Tāmaki Makaurau / Auckland aspires to become a world class city. Reducing our greenhouse gas emissions and being resilient to the impacts of climate change are critical to this vision.
The Auckland Plan ensures our city addresses climate change by committing to a low emissions and low carbon future. That includes developing ways to become resilient to the adverse effects of a changing climate.
In 2019 Auckland Council unanimously declared a Climate Emergency recognising the need for Auckland to contribute to delivering on the Paris Agreement targets to keep temperature increases below dangerous levels (e.g. 1.5°C).
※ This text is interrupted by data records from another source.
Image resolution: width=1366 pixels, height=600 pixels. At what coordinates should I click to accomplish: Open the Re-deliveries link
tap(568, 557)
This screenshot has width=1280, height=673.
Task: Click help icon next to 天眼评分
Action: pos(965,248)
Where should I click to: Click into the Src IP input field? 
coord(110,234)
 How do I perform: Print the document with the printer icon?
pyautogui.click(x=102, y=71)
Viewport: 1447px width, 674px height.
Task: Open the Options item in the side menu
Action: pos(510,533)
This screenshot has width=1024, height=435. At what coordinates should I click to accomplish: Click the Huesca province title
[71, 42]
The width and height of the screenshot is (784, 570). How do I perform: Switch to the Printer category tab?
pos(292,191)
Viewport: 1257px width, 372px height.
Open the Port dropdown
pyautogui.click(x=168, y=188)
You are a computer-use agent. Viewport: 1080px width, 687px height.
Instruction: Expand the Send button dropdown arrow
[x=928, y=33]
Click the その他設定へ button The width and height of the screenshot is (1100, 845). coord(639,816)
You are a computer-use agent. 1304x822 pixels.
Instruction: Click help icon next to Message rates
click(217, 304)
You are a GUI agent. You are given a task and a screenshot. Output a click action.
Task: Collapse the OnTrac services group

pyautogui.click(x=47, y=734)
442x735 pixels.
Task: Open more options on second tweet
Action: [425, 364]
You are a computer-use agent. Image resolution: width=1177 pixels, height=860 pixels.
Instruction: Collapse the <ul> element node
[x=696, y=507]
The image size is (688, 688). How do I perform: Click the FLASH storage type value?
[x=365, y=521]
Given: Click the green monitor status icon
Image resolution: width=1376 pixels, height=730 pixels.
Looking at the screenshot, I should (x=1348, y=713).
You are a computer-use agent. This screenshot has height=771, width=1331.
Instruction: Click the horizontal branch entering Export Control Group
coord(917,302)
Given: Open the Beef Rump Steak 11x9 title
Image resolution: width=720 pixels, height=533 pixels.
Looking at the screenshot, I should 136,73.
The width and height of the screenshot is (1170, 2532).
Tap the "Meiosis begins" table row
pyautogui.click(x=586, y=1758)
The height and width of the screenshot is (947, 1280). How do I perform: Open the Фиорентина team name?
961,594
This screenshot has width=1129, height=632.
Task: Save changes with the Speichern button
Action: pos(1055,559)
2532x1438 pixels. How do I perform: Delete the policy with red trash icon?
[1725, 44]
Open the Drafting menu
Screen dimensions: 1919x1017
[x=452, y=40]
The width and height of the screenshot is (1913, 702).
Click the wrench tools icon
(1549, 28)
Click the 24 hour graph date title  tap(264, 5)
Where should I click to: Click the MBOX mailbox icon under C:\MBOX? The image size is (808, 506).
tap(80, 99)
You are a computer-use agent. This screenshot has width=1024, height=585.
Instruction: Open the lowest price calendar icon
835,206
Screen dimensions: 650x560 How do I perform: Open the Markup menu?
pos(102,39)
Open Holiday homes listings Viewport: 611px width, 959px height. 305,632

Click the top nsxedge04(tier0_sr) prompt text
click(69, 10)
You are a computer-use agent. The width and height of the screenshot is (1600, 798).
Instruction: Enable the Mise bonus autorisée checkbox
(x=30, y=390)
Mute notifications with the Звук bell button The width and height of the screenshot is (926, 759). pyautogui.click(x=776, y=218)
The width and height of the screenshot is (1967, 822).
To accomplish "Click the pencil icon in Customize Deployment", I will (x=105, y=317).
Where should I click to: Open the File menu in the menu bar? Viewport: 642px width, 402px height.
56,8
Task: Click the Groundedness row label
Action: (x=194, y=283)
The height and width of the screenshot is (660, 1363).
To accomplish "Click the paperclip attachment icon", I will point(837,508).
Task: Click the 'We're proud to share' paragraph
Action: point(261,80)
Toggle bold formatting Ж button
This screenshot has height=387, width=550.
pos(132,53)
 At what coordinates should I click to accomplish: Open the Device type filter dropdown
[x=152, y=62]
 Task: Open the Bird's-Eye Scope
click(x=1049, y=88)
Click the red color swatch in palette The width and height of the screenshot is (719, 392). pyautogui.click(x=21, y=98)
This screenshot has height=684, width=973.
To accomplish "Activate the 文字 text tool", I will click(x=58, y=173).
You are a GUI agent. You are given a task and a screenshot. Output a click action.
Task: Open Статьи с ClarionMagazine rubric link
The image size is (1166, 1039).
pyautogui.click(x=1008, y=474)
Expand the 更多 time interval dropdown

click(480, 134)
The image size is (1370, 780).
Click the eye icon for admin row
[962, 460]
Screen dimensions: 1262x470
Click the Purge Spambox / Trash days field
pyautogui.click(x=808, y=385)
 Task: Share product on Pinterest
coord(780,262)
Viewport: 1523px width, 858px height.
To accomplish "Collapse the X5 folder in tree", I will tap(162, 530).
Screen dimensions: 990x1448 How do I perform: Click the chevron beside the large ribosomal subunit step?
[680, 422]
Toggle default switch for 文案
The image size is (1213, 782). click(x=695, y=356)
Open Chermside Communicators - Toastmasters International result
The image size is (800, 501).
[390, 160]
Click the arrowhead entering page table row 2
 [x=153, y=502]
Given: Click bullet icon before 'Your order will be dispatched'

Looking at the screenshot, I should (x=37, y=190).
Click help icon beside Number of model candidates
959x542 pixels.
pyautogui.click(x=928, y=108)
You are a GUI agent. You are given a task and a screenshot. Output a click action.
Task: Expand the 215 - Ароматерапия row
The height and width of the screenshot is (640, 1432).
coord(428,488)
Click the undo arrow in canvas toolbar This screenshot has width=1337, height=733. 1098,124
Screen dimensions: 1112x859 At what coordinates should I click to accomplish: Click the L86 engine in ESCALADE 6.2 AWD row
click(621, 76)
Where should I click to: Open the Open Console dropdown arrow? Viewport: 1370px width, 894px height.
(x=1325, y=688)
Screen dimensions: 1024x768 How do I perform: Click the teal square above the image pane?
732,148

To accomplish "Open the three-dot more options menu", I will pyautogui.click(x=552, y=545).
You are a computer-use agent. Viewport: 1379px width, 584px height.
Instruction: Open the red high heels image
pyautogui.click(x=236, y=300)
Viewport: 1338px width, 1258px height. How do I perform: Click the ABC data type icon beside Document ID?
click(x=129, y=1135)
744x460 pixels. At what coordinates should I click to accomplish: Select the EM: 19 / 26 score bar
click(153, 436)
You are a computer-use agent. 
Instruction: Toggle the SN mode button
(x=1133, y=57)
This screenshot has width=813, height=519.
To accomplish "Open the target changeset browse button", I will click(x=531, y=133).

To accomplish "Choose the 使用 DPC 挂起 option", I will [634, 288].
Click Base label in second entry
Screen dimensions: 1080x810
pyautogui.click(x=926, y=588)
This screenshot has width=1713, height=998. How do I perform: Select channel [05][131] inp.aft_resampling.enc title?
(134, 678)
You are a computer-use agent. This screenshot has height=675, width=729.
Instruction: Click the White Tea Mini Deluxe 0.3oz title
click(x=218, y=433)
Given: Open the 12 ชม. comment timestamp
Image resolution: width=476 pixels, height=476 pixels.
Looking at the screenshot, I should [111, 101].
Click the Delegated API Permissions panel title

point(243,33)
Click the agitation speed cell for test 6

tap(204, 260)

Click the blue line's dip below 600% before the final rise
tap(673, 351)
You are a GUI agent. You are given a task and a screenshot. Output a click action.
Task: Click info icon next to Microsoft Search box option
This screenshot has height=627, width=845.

Te Tāruke-ā-Tāwhiri: Auckland's Climate Plan was endorsed by council in 2020.
A Tāmaki Makaurau / Auckland response reflects our values and the foundations we need to thrive, including how we embed mātauranga Māori and Te Ao Māori principles. We know that Māori identity - including language and culture - is what makes Tāmaki Makaurau / Auckland and New Zealand unique in the world, and embracing this, particularly with respect to mana whenua, must be at the heart of our response.
The plan sets out eight priorities for climate action and sets out two main elements:
- Clear greenhouse gas (GHG) emissions reduction targets – to halve emissions by 2030, reaching net zero emissions by 2050.
- Preparing Auckland for the impacts of climate change – taking a precautionary approach, planning how we will adapt to climate change given our current emissions pathway and the prospect of a 3.5 degrees warmer region.
Auckland Council and Council Controlled Organisations have made a number of infrastructure investments that reduce carbon emissions. These include double decker buses, electric trains, cycle ways, LED streetlights and GreenStar-rated developments. Infrastructure projects are an excellent opportunity to reduce carbon emissions, however the way Aucklanders use this infrastructure and live their lives is an essential part of the solution.
What does this mean for Aucklanders?
The choices we all make in our everyday lives contribute to our impact on the climate or our 'carbon footprint'. When we consider all the emissions from the products and services individual Aucklanders consume in our daily lives, the average ‘carbon footprint’ is over 9 tonnes CO2e per person (C40 Cities Consumption-based Emissions Accounts, Auckland, 2018).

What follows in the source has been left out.